How do you train your mind and heart to say so much with so little?
That’s a great question. I will probably be in search of the answer forever. I know you will be good (or at least better) at whatever you do a lot of. I write every day to think better, to sharpen and clarify. I write to reach my mind and heart.
What do you most want readers or other writers to know?
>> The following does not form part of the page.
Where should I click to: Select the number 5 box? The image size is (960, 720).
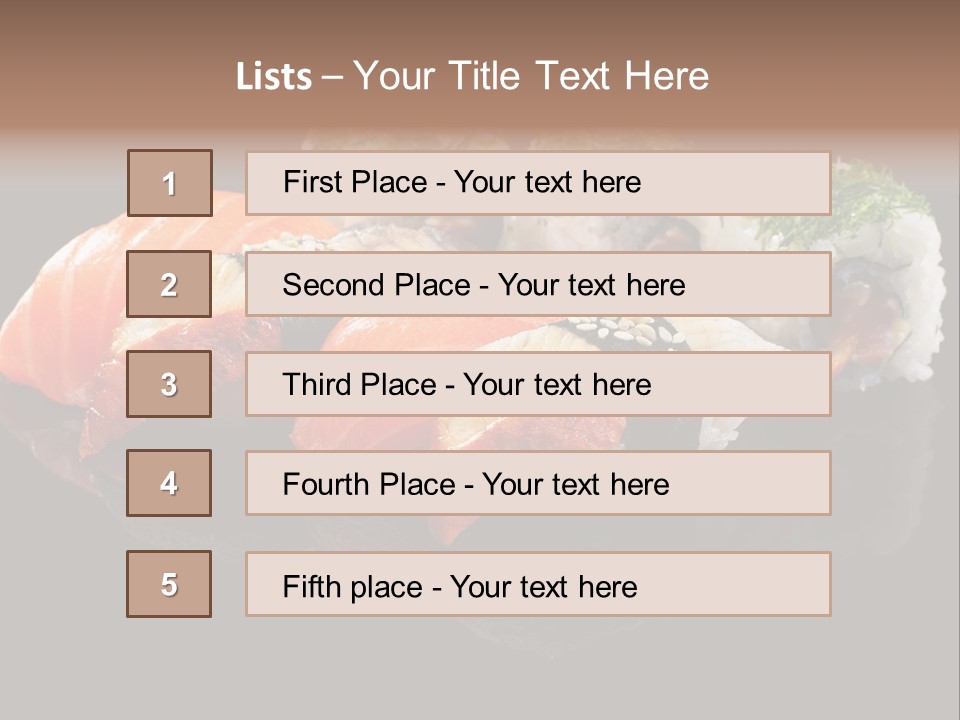tap(169, 584)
Poetry is a liquid and a poem is a vessel. A wonderful essayist named Elisa Gabbert said it. Call it whatever name you want, poetry is a universal undercurrent, a river that flows through life. It is accessible to everyone and is not limited to one poem. It’s yours to deal with as you wish. A poem is a means that some of us choose, hopefully – in a word, in a line, in a picture here or there – to give form and meaning to poetry, to hold us together and connect us. You can return to the comfort or insight of a poem over and over again. But you do not have to read or write poems to feel the power of poetry in your life.
Is there anything readers share with you that surprises you about your own work?
I have been deeply surprised. For many people, when they grow up, poetry is stuffed in a pulpit or perched on a pedestal or up in an ivory tower. The messages I have received during and since the launch of “Midwife” have expressed a unanimous gratitude – for inspiration, for resonance, for contemplation, for associating midwifery or medical care with poetry. For permission to appear as you are – unfinished, real, raw – to life. So despite the shortcomings I see in my first collection, I guess it can be good enough.